Títulos y proyección internacional para Franco Perochena

Gentileza-k43281 Perochena junto a su entrenador Álvaro Puchkariov, exhibiendo los títulos conquistados tras su última pelea de la temporada 2025.

Franco Perochena cerró un año clave en su carrera deportiva, marcado por la consolidación en el alto nivel y una proyección internacional cada vez más clara.

El peleador sanducero atravesó una temporada intensa, con presencia en escenarios relevantes y la confirmación de su crecimiento como uno de los referentes del Muay Thai uruguayo.

En lo estrictamente competitivo, 2025 significó un año de afirmación para Perochena. A lo largo de la temporada se consagró campeón uruguayo, panamericano y sudamericano, además de conquistar el cinturón de la WMC en la categoría 81 kg, logros que ratificaron su evolución sostenida y lo posicionaron entre los nombres destacados del Muay Thai a nivel nacional.

Uno de los momentos más significativos del año fue volver a pelear en Paysandú, donde el respaldo del público y la conexión con su gente se transformaron en un impulso extra. El balance es claro: un año de consolidación, aprendizaje y crecimiento, que sienta las bases para un 2026 determinante.

En diálogo con EL TELEGRAFO, el luchador que representa a la academia Fight Club Paysandú expresó: “El Muay Thai es mi forma de vida, y este año en particular fue muy especial. Todo el trabajo que vengo haciendo es para seguir creciendo y también para abrir camino a los luchadores que vienen peleando por sus sueños”. Además, remarcó la influencia del deporte fuera del ring: “El Muay Thai me ha enseñado muchas cosas que van más allá del ring. Fuera de él, me ha ayudado a desarrollar disciplina y perseverancia en mi vida diaria.
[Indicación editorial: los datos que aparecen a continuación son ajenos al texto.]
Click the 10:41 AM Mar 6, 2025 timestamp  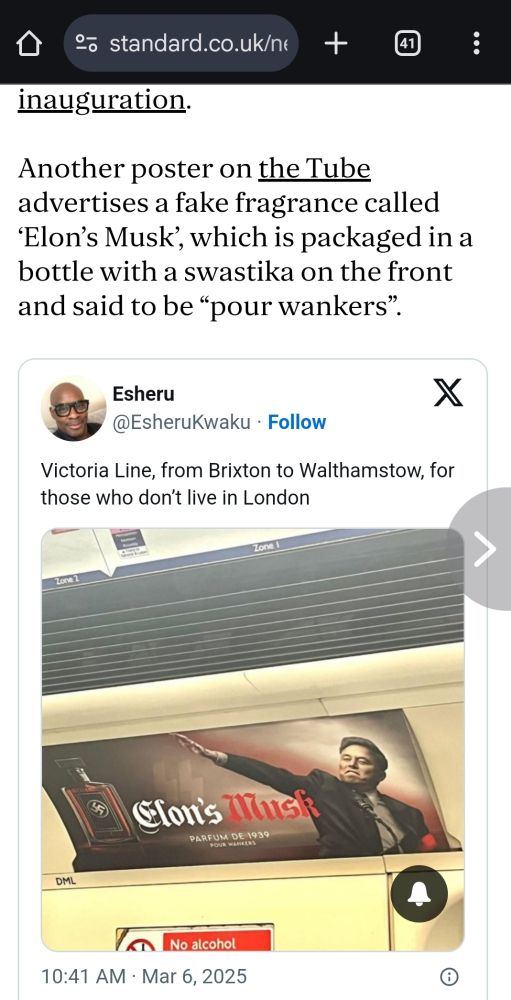(x=144, y=976)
Aprendí a enfrentar mis miedos y a no rendirme ante las dificultades, porque en el deporte, como en la vida, siempre hay altibajos, y lo importante es seguir adelante, y es lo que trato de inculcar con mi ejemplo”.

En esa misma línea, agregó: “También me ha enseñado el valor del respeto, no solo hacia mis entrenadores, compañeros y rivales, sino hacia mí mismo. En esta disciplina hay un código de honor y una filosofía que promueve la humildad y la constante búsqueda de mejora, y eso se refleja en cómo trato mis relaciones personales y cómo afronto los desafíos fuera del deporte”. Por último, concluyó: “Hoy me siento más fuerte que nunca, física y mentalmente. Voy paso a paso, pero con un objetivo claro: volver a Tailandia, firmar un contrato profesional y dejar una marca llevando el nombre de Paysandú bien alto”.